start PAGE

As the company grew, its tradition of equal employment opportunities became a point of pride. A 1953 employment policy letter states: “It is the policy of this organization to hire people who have the responsibility, talent and background necessary to fill a given job, regardless of race, color or creed” [IBM65]. A 1965 issue of IBM News indicated that the company had been actively recruiting Black employees [IBM65], and a 1957 brochure for women (titled “My Fair Ladies” after the recent hit on Broadway) encouraged women applicants for positions in computing. During the same period of growth, IBM also won government contracts for work on important new projects, pushing the boundaries of computing at that time. The US satellite program, called Project Vanguard, was one of them.
The period from July 1, 1957 to December 31, 1958 marked the International Geophysical Year (IGY), an international program of geophysical research initiated in the midst of the Cold War. Sixty-seven countries, including the United States and the Soviet Union, participated in this effort toward a comprehensive study of the earth’s atmosphere, surface, and interior, as well the measurement of nuclear radiation on land and in the air and sea.
Project Vanguard was one part of the US Scientific Satellite Program connected to IGY. Initiated in 1955, it aimed at launching a scientific satellite, to be designed and built by the US Naval Research Laboratory (NRL), during that 18-month period. The objectives of the project were threefold: to put a satellite into orbit about the earth, to prove that it was in orbit, and to conduct at least one scientific experiment using it. One requirement for this earth satellite program was a high-speed digital computer for calculating a satellite’s orbit. By 1956, the Office of Naval Research, which oversees NRL, invited bids from companies equipped to rent computer facilities and provide mathematical and programming services, and IBM won. For $900,000 (roughly $10,000,000 in 2023), IBM would supply its 704 computer for six weeks, plus orbital computations for the entire lifetime of the satellite or the Minitrack tracking system, whichever was shorter, for the first three successful satellites to be launched. In addition, it would furnish the services of mathematicians for programming (designing and creating programs), coding (writing programs in machine language), numerical analysis and related tasks, as well as 100 hours of computing time for checking programs, and a computing center in DC to be made available on demand [GM70, p. 160]. A. Robin Mowlem, who directed programming there, described the NRL decision to enter into this contract as “a leap into the future,” for “at that time one could not be sure that satellites would behave exactly the way they have or, indeed, that computers were suitable for orbital computation” [Mow60, p. 119].
The Vanguard Computing Center (VCC), as it would be called, opened in July 1957 in what was once a bus terminal. Its 704, a state-of-the-art computer with vacuum tube logic circuitry and magnetic-core memory capable of storing up to 32,768 words, was designed with scientific, industrial, business, and government calculations in mind; much faster than earlier models, its floating-point arithmetic hardware made it ideal for precise mathematical computations such as those involved in Project Vanguard.

end PAGE

- _WRITTEN EXERCISE A_
In the passage on IBM and Project Vanguard, what kind of building did the Vanguard Computing Center open in?
- _WRITTEN EXERCISE B_
Continue the passage on IBM and Project Vanguard from where it ends.
The data isn't needed for this work.

start ENTRIES

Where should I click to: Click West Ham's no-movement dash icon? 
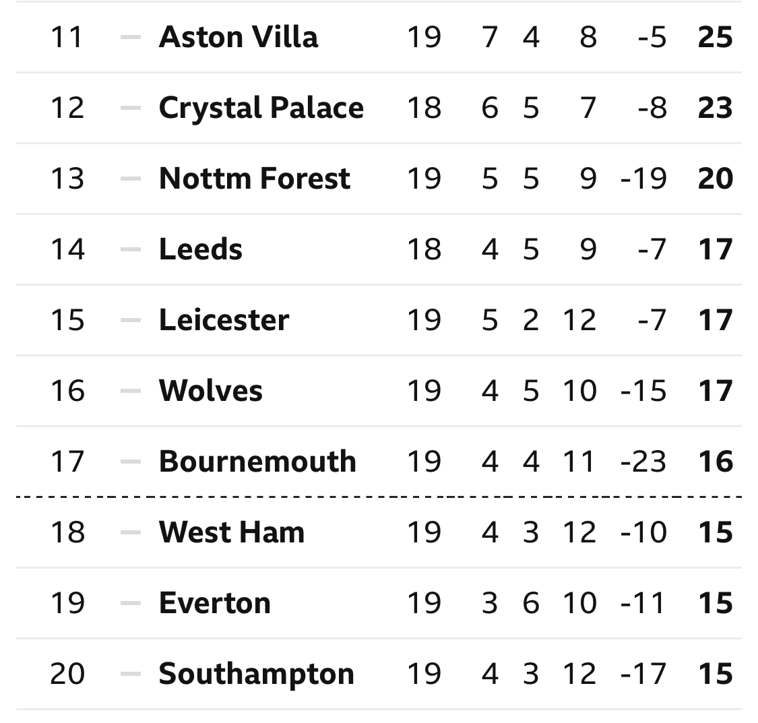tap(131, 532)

end ENTRIES
start ENTRIES

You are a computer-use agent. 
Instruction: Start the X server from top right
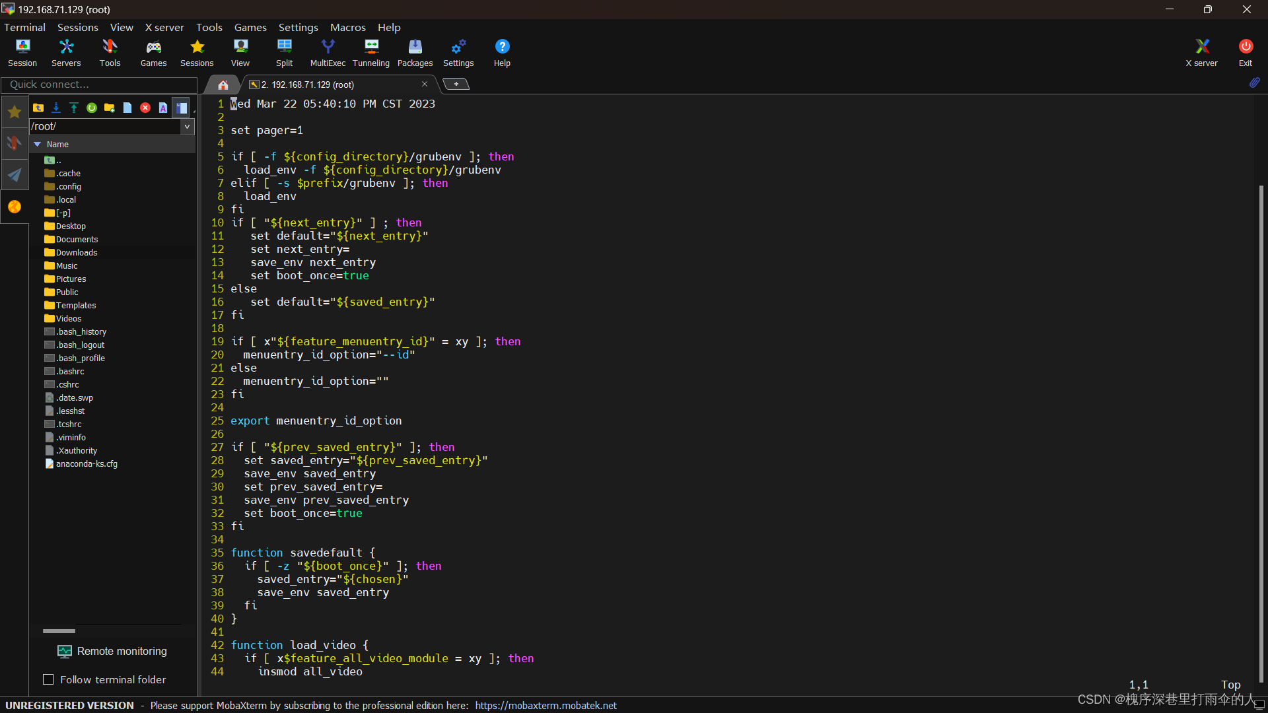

end ENTRIES

- _RESPONSE A_
What was once a bus terminal.

- _RESPONSE B_
Proof that a satellite was in orbit necessitated tracking it, computing its orbit, and establishing a predicted path over the earth’s surface. Tracking Vanguard satellites involved radio angle and optical methods, the latter of which were important in making precise measurements of the position of the satellite, and thereby obtaining the best determination of its orbit. These satellites had no selfcontained light source, but if one crossed the twilight belt, it could be viewed, if large enough, by the naked eye or through binoculars or telescopes by observers at that latitude [Hag58, p. 36]. The VCC was primarily concerned with processing positional information obtained through radio transmission via the Minitrack tracking system developed at NRL. Vanguard satellites were equipped with 108Mc signal sources, with Minitrack stations positioned in a worldwide network. When a station received a satellite transmission, it was subdivided into individual observations consisting of phase-difference readings for the northsouth and east-west antennas of that station [QJ58, p. 59]. The Minitrack system functioned as a radio interferometer calibrated against the stars, providing direction cosines of the position vector of a satellite (the cosines of the angles between the vector and the coordinate axes) relative to the tracking stations. Once transmitted to the Control Center, and then to the VCC, the information was ready to be processed by the 704.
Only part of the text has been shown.